Could you retype the rows below word for word, from the very start through the line that contains "pyautogui.click(x=153, y=86)", including both ends?

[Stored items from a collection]
_ _ _ _ _

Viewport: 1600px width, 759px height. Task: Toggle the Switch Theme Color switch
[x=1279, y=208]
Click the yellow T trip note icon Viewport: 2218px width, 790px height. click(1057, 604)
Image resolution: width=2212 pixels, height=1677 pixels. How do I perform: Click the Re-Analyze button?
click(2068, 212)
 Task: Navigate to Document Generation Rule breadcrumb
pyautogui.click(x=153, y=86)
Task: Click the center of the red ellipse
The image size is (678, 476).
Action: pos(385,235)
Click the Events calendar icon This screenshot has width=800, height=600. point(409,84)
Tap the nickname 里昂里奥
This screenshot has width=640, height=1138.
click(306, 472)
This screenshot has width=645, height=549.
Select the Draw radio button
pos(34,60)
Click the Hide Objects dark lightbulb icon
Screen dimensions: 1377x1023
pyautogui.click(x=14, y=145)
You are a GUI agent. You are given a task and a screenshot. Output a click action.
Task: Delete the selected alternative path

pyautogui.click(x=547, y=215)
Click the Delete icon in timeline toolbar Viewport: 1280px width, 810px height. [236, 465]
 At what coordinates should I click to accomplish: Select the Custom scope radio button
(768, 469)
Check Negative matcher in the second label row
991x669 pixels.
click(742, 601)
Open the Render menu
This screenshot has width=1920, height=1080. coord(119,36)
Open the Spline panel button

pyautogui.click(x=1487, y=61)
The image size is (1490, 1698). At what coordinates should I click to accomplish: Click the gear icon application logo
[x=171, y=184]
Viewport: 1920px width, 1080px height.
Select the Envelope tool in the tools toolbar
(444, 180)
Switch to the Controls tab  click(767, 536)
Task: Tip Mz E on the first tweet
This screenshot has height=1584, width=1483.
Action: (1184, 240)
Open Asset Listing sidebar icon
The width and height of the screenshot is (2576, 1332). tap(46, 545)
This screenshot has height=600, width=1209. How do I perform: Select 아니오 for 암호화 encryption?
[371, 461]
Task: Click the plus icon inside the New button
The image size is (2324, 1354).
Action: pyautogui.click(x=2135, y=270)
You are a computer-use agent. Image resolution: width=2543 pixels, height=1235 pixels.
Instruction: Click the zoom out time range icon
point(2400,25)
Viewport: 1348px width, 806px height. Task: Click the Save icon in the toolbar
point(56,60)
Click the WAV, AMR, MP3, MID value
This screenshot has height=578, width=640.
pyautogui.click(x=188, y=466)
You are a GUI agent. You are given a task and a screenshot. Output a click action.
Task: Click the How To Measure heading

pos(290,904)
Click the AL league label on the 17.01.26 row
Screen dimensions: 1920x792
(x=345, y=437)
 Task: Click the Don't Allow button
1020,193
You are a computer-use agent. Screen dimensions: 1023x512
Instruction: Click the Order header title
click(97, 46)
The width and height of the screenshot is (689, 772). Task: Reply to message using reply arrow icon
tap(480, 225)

_ _ _ _ _

- _WRITTEN ANSWER_
Viewport: 1600px width, 759px height. Task: Toggle the Switch Theme Color switch
[x=1279, y=208]
Click the yellow T trip note icon Viewport: 2218px width, 790px height. click(1057, 604)
Image resolution: width=2212 pixels, height=1677 pixels. How do I perform: Click the Re-Analyze button?
click(2068, 212)
 Task: Navigate to Document Generation Rule breadcrumb
pyautogui.click(x=153, y=86)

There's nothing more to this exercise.